## WHAT THIS TASK INVOLVES
Count the lines in the records below that contain the string "pyautogui", and reply with the number alone.

## WORKING DATA

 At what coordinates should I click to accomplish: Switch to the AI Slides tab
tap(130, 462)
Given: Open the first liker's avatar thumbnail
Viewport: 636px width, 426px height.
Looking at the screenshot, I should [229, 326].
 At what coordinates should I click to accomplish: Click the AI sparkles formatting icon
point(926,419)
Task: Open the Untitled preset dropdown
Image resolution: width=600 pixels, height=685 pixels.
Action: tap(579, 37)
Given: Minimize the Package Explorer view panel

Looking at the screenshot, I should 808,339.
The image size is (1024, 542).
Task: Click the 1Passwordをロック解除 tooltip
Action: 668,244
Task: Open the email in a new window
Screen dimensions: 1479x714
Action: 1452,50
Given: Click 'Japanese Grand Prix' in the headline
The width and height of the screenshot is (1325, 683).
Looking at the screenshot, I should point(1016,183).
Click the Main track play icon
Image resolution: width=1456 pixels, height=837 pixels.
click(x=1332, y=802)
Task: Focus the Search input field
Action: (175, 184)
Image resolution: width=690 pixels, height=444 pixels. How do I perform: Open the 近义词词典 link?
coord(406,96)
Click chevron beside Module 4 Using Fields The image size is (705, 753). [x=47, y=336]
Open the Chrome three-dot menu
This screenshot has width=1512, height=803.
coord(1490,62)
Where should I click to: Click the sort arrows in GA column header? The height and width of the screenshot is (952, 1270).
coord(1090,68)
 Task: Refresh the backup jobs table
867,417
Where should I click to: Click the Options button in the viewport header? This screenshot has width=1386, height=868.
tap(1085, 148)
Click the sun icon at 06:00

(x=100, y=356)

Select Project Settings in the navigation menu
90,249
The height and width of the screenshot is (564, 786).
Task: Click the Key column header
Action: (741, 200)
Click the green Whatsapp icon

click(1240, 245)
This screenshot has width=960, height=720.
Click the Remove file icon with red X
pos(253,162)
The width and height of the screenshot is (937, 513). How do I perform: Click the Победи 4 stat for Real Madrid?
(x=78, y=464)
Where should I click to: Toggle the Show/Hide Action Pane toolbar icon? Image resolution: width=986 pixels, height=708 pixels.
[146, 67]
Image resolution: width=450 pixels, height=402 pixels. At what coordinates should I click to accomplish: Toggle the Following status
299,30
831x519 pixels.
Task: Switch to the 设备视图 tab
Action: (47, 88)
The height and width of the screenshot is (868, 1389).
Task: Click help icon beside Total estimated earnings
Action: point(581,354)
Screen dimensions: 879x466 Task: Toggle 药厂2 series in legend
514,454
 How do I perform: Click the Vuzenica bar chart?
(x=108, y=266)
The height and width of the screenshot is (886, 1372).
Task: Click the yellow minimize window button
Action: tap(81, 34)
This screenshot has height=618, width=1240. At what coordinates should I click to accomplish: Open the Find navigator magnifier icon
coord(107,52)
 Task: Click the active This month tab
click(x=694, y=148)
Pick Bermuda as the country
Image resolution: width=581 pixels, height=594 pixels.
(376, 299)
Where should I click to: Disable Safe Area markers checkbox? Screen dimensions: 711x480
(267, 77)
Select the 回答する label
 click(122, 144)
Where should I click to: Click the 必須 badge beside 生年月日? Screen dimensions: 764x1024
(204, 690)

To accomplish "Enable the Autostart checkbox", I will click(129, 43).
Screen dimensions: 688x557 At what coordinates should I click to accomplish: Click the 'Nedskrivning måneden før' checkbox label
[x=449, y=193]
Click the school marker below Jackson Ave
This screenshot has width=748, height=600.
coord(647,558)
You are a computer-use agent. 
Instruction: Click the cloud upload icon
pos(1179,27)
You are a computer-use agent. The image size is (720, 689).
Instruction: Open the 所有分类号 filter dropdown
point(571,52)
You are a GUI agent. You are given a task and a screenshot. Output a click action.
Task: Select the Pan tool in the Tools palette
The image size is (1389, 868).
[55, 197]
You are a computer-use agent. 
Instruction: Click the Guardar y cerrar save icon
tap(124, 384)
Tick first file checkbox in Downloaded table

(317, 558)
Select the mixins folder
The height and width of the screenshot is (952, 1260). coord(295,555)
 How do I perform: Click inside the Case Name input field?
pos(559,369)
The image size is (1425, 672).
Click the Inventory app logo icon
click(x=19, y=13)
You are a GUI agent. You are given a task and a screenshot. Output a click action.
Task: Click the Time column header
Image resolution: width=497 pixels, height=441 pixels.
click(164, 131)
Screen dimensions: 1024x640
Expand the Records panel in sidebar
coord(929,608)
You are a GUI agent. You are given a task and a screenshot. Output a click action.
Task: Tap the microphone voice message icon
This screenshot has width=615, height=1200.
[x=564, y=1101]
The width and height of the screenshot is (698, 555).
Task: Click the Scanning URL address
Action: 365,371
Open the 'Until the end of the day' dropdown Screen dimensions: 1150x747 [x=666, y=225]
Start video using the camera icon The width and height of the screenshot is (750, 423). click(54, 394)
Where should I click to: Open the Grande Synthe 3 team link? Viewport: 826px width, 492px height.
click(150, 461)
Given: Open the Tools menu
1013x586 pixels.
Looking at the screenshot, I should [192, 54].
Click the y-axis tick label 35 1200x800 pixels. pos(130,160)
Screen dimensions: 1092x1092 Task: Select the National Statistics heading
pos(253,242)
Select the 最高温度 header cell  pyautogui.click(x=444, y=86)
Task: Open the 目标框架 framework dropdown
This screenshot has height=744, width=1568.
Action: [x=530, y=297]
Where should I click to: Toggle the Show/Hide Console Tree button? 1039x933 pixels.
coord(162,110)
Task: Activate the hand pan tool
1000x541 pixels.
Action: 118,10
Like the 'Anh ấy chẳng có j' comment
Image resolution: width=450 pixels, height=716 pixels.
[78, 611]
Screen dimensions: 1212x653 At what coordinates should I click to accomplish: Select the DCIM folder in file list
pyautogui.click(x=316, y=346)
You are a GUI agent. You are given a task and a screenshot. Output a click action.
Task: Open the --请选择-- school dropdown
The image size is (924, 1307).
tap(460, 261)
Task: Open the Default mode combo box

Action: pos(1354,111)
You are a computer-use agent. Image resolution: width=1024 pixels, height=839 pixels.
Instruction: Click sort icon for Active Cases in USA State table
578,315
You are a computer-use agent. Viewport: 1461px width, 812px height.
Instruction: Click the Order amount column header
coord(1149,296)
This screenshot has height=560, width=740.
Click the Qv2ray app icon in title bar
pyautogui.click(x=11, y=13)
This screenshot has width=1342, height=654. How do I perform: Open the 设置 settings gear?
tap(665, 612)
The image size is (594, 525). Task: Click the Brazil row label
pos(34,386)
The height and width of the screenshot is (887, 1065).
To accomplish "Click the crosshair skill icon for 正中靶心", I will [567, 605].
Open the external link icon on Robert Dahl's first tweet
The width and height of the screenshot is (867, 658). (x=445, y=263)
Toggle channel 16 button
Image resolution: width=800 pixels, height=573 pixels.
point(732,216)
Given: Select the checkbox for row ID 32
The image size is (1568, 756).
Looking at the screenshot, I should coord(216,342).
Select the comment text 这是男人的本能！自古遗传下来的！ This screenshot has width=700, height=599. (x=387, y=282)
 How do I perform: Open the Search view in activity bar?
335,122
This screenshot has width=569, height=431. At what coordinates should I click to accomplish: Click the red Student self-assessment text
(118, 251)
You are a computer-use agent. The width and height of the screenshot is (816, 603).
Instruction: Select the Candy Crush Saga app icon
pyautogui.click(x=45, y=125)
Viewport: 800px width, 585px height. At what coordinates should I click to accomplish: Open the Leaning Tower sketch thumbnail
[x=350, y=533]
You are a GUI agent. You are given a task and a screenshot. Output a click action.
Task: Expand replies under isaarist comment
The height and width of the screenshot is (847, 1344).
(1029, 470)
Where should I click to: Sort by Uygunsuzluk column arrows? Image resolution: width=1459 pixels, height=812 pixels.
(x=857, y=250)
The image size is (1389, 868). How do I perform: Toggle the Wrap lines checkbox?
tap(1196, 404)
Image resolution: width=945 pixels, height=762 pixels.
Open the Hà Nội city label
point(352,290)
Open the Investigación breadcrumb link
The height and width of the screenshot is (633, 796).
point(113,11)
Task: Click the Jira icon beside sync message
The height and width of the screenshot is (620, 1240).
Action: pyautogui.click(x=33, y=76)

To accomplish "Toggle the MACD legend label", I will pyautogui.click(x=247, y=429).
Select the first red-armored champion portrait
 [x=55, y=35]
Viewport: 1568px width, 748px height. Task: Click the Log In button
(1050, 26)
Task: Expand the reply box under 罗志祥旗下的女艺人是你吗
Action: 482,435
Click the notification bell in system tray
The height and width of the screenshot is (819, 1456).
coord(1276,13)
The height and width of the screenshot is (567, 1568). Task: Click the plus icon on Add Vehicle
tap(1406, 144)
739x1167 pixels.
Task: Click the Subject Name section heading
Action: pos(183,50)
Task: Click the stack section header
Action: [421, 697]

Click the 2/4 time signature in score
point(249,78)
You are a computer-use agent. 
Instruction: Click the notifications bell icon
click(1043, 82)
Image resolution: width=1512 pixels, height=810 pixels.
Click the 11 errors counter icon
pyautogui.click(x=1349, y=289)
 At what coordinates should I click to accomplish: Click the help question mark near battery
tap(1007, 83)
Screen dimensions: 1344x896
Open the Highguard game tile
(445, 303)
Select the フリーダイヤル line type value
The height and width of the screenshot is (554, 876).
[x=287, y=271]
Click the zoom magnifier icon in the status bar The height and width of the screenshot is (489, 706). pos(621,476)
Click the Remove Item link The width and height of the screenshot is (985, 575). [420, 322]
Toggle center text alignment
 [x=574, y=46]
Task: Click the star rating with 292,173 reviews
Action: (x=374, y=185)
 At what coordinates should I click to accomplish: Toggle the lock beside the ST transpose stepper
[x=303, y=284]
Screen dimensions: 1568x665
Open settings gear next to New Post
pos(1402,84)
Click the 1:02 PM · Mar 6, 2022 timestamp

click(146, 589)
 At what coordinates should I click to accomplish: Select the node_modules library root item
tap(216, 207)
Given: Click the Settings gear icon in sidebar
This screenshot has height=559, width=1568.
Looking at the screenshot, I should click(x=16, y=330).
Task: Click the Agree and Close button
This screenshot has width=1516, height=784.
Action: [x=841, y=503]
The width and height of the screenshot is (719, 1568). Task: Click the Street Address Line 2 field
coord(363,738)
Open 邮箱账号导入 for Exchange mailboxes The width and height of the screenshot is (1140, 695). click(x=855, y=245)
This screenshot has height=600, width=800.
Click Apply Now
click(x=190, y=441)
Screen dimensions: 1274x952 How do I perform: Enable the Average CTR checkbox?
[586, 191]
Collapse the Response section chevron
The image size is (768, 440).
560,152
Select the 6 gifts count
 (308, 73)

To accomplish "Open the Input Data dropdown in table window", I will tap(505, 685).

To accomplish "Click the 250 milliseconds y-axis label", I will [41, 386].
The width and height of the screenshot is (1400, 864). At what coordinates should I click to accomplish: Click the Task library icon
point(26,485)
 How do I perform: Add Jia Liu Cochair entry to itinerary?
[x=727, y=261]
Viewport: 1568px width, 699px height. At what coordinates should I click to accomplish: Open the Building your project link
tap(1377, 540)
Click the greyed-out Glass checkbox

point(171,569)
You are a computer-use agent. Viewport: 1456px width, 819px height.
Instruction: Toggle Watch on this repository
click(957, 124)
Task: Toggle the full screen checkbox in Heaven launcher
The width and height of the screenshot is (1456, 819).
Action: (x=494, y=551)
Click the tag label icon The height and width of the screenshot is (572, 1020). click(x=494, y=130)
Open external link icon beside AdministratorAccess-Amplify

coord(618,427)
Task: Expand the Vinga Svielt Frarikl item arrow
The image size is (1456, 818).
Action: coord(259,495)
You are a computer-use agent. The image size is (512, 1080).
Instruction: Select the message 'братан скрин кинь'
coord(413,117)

## TASK ANSWER
7